RTE Investigates presented the disastrous results of making commercial organisations responsible for our waste.

In a six month investigation, which was a credit to public service broadcasting, RTE identified the west coast and the border as having the worst problems.

From Connemara to Donegal there were illegal dumping sites, where commercial organisation flouted the law and ruined the environment.

Donegal was identified as the worst offender, with the lure of collecting fees for household waste and then dumping it illegally on your land too tempting for some.

The financial gains from this are significant when you don’t have the cost of sorting the waste and disposing of it responsibly and safely.

Of course, there are state bodies which licence and monitor the waste companies’ behaviour but we discovered that in many instances the fines have been insignificant and repeat offenders have retained their licences.

The situation in Northern Ireland is better but it hasn't completely avoided these problems – some roads on the outskirts of north Belfast being an example of horrible fly-tipping – but it should be a lesson to councils of the destruction which awaits if they are tempted to outsource waste collection.

***

Trevor McDonald: Return to South Africa, ITV, Tuesday at 9pm

Retired news presenter Trevor McDonald went to South Africa to mark what would have been Nelson Mandela’s 100th birthday and remind us that he got the scoop interview with the ANC leader after he was released from prison in 1990.
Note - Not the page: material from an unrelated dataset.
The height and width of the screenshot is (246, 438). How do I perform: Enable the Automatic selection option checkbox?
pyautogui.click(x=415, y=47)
McDonald assessed South Africa on its progress 25 years after its first free and fair elections.

He saw an emerging black middle-class, but also visited the squatter camps were violence and poverty remain the defining ways of life for millions of black South Africans.

He also met white South Africans living in poverty and Afrikaans who had set up their own exclusive settlements.
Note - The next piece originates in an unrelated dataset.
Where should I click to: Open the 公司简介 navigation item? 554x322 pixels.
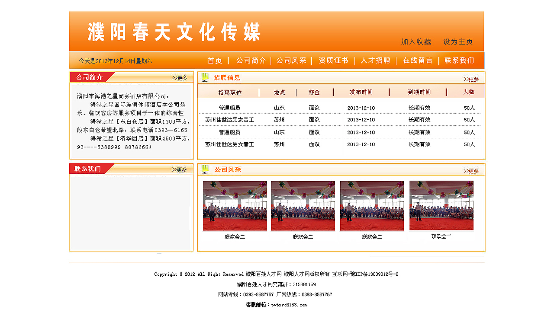click(251, 61)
Members of other gated communities were decided not by race but by affluence, which was progress of sorts.

McDonald gave the country and the ANC a ‘good, but could do better’ mark, but strangely there was no mention of corruption in a country where the president has just been removed from office and which ranks among the worst of developed nations on the corruption index.

**

World Cup, ITV and BBC, nightly

Both ITV and BBC have performed admirably so far in this excellent world cup.

It’s been a traditional format with ex-players respectfully asking and answering questions, although Roy Keane reminded us of the old times on Wednesday evening when he said he regretted not ripping Carlos Queiroz's head off at Manchester United.

The real test of professionalism though will be in the coming weeks if England keep winning.